Präsident unter Hausarrest

Putsch in Simbabwe

von Redaktion

von Marcus Mäckler

Harare – Der runde Mann im Tarnanzug spricht langsam, als wollte er seine Zuhörer beruhigen. Seine Exzellenz, der Präsident und Genosse Robert Mugabe, sei in Sicherheit, sagt er mit starrer Mine in die Kamera. Das Militär habe kurzzeitig die Macht übernommen, um „Kriminelle“ im Umfeld Mugabes zu verhaften. „Sobald wir unsere Mission erfüllt haben, erwarten wir eine Rückkehr zur Normalität.“

Es ist Mittwochmorgen, als Generalmajor Moyo das sagt. Zu diesem Zeitpunkt patroullieren längst bewaffnete Soldaten durch die Straßen von Simbabwes Hauptstadt Harare. Das Militär hat die wichtigsten Regierungsgebäude, den Amtssitz des Präsidenten und das Parlament, abgeriegelt. Auch der staatliche TV-Sender ist besetzt. In dem sagt Moyo noch einen Satz, der das Chaos perfekt macht: Dies sei kein Putsch.

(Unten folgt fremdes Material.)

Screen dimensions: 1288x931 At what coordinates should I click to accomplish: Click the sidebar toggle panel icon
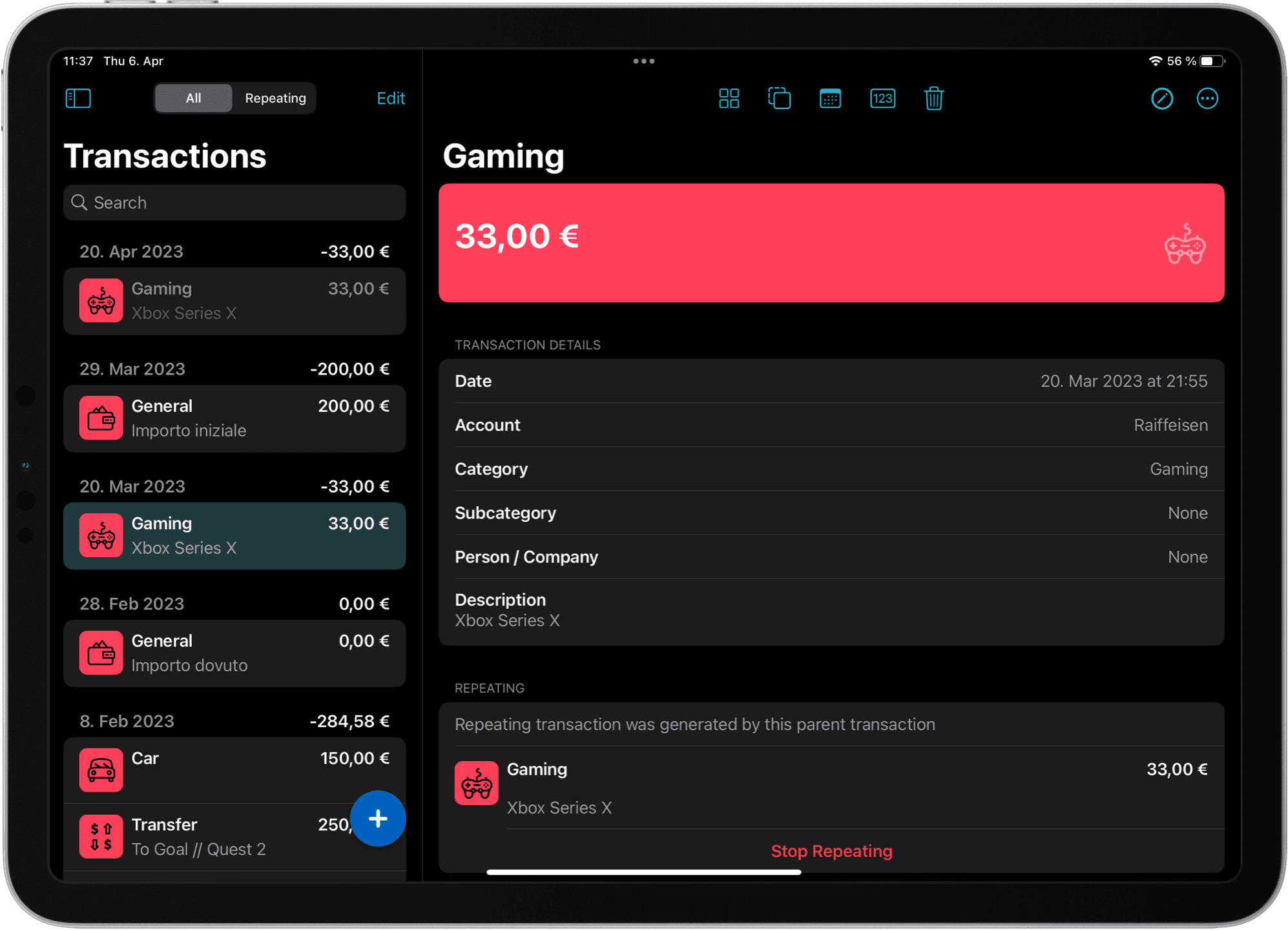(78, 98)
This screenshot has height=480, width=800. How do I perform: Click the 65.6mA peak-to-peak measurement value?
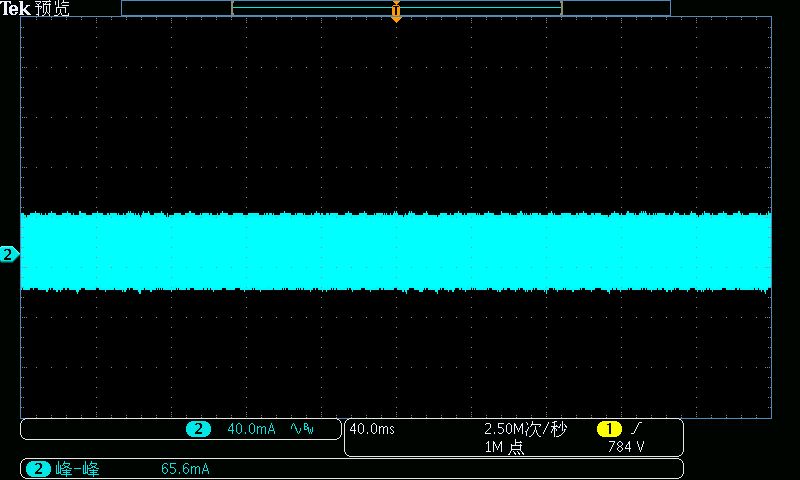tap(186, 468)
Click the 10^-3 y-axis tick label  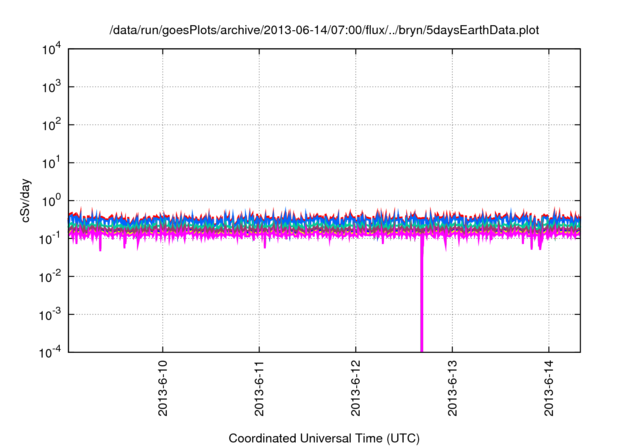[50, 313]
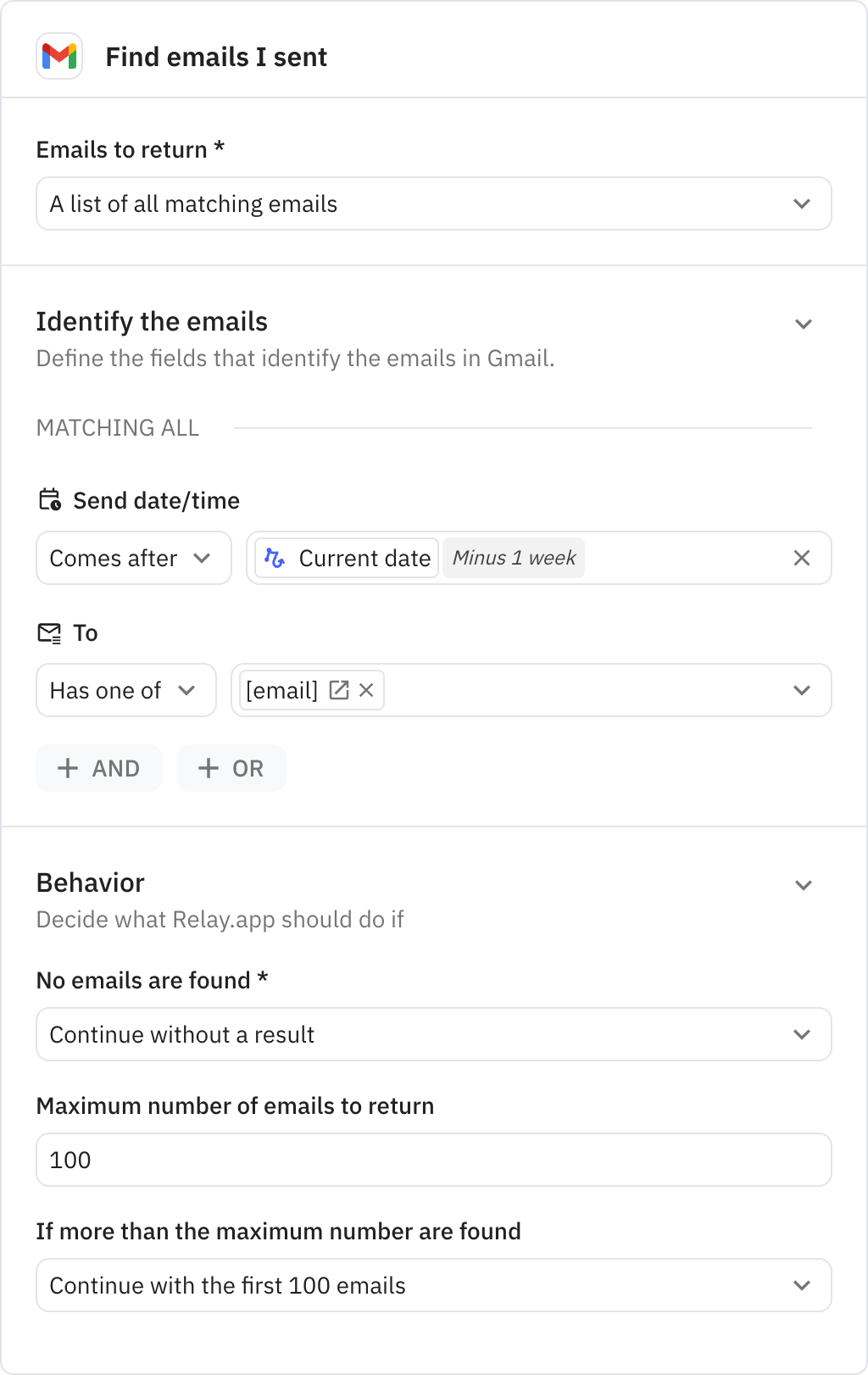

Die Lage in dem südafrikanischen Land ist, Stand gestern, ziemlich unübersichtlich. Laut Moyo geht es dem Militär darum, die „sich verschlimmernde politische, soziale und wirtschaftliche“ Lage zu überwinden. Eigentlicher Grund für die Militäraktion dürfte aber ein Machtkampf um die Nachfolge des nicht mehr ganz jungen Präsidenten sein. Der 93-Jährige steht, wie er Südafrikas Präsidenten Jacob Zuma am Telefon sagte, unter Hausarrest. Soldaten sollen einige Minister festgenommen haben, unter anderem Finanzminister Ignatius Chombo.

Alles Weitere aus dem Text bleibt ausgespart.